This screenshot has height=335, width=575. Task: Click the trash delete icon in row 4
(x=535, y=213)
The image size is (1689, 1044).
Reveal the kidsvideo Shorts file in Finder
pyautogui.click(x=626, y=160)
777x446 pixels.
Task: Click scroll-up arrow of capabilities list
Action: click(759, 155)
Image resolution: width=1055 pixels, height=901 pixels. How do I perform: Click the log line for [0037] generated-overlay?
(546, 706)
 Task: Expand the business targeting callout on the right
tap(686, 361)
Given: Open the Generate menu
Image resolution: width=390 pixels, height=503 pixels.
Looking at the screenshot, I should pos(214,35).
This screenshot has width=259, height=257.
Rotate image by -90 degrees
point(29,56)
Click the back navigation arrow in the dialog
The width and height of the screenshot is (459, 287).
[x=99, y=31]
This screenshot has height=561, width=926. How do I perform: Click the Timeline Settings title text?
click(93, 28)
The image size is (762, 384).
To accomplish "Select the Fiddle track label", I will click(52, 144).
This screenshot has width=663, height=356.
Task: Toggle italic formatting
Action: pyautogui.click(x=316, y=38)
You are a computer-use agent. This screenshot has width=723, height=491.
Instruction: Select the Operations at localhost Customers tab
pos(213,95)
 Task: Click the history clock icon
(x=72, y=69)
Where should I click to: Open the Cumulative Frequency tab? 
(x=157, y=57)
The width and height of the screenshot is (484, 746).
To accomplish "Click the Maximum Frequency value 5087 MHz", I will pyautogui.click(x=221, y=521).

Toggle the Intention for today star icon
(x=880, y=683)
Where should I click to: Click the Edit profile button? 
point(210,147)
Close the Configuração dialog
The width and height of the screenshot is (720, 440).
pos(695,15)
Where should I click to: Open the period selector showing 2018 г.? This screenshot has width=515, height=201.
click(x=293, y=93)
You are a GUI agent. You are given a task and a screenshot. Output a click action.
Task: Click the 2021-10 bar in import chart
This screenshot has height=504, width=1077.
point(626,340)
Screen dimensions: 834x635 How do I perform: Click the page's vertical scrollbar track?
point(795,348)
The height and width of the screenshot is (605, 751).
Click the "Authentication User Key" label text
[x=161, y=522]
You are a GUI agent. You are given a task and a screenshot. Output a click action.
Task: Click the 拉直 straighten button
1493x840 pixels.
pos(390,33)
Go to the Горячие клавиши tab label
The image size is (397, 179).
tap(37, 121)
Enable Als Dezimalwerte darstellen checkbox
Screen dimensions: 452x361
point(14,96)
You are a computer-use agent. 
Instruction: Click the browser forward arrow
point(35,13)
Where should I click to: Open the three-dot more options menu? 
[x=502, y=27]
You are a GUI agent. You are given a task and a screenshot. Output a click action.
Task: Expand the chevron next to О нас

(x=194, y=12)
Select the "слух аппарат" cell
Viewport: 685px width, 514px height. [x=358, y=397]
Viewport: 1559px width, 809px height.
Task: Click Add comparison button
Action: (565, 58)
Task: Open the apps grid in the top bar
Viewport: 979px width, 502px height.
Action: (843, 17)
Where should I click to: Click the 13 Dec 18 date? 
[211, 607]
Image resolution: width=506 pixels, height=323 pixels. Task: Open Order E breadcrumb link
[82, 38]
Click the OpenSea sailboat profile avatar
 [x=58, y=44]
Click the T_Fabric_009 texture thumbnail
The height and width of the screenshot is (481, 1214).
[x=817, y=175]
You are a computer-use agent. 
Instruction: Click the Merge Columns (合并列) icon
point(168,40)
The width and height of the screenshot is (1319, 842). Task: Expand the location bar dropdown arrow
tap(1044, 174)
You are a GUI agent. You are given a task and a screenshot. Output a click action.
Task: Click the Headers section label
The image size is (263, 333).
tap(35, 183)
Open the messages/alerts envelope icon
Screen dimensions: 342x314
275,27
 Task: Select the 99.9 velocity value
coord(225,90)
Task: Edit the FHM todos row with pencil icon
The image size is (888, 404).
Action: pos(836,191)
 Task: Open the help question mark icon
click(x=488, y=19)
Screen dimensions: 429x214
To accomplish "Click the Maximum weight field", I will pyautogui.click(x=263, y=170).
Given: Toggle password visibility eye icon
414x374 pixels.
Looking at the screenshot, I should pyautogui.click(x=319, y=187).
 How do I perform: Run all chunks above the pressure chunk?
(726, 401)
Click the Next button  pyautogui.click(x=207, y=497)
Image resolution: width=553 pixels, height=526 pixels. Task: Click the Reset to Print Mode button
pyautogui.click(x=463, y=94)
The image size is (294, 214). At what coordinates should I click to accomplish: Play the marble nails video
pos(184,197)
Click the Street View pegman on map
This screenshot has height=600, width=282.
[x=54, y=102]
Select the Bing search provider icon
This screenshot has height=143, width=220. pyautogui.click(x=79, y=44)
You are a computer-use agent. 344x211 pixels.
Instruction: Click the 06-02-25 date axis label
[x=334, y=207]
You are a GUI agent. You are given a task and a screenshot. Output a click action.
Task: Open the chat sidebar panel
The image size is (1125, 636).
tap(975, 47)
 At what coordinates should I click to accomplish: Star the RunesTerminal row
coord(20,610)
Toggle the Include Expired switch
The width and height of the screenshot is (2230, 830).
■ ■ ■ ■ ■
* **What you will do**: Lay out the material from its first line through the line containing "tap(686, 361)", inclusive, as a numbered list, omitting any blank lines.

* **Response to this exercise**:
1. This screenshot has height=335, width=575. Task: Click the trash delete icon in row 4
2. (x=535, y=213)
3. The image size is (1689, 1044).
4. Reveal the kidsvideo Shorts file in Finder
5. pyautogui.click(x=626, y=160)
6. 777x446 pixels.
7. Task: Click scroll-up arrow of capabilities list
8. Action: click(759, 155)
9. Image resolution: width=1055 pixels, height=901 pixels. How do I perform: Click the log line for [0037] generated-overlay?
10. (546, 706)
11.  Task: Expand the business targeting callout on the right
12. tap(686, 361)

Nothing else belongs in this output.